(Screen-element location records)
--*--

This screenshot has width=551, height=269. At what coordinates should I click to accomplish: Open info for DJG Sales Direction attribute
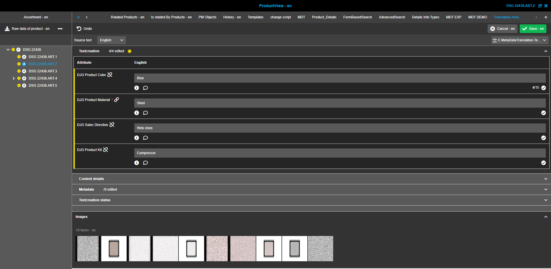(x=137, y=138)
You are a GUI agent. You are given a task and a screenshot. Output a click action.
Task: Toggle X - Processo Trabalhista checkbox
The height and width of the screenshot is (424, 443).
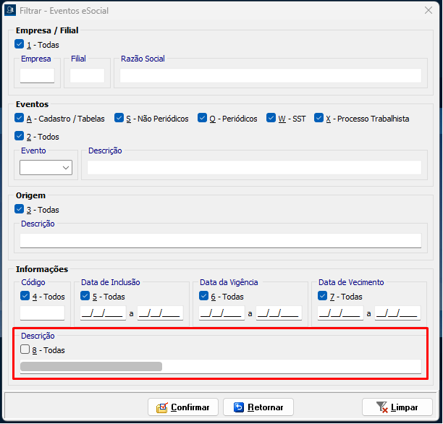pos(319,118)
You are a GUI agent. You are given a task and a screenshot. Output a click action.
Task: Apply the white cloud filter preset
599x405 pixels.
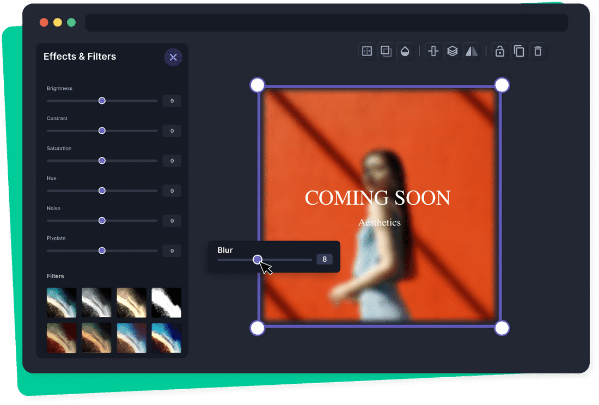[166, 302]
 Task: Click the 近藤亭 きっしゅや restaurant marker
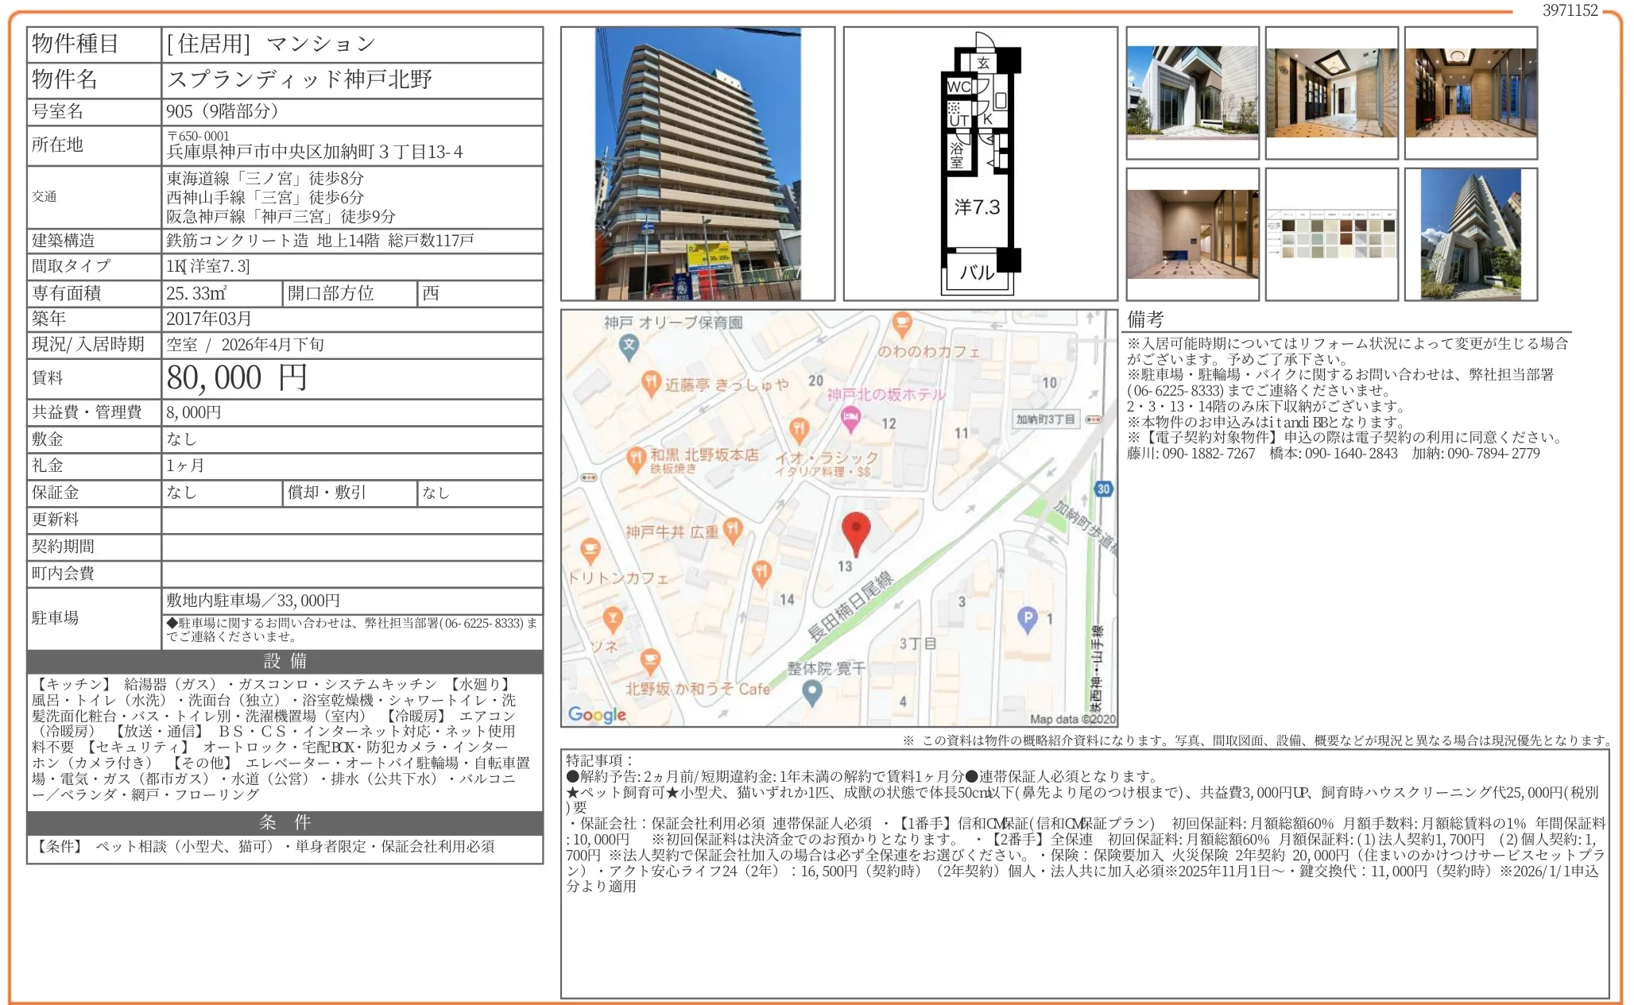tap(651, 383)
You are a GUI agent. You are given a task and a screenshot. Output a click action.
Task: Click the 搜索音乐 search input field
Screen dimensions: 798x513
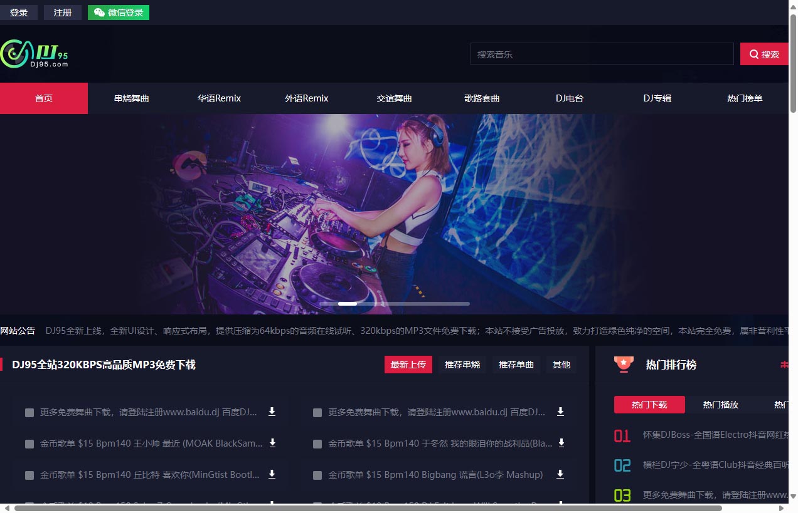click(x=602, y=54)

--*--

WHAT TO DO:
Give the lines of the rows above as a JSON list of strings, one string per line, with blank lines omitted and the pictures left out.

OUTPUT OF THE TASK:
[
  "This screenshot has width=551, height=269. At what coordinates should I click to accomplish: Open info for DJG Sales Direction attribute",
  "(x=137, y=138)",
  "You are a GUI agent. You are given a task and a screenshot. Output a click action.",
  "Task: Toggle X - Processo Trabalhista checkbox",
  "The height and width of the screenshot is (424, 443).",
  "pos(319,118)",
  "You are a GUI agent. You are given a task and a screenshot. Output a click action.",
  "Task: Apply the white cloud filter preset",
  "599x405 pixels.",
  "[166, 302]",
  " Task: Click the 近藤亭 きっしゅや restaurant marker",
  "tap(651, 383)",
  "You are a GUI agent. You are given a task and a screenshot. Output a click action.",
  "Task: Click the 搜索音乐 search input field",
  "Screen dimensions: 798x513",
  "click(x=602, y=54)"
]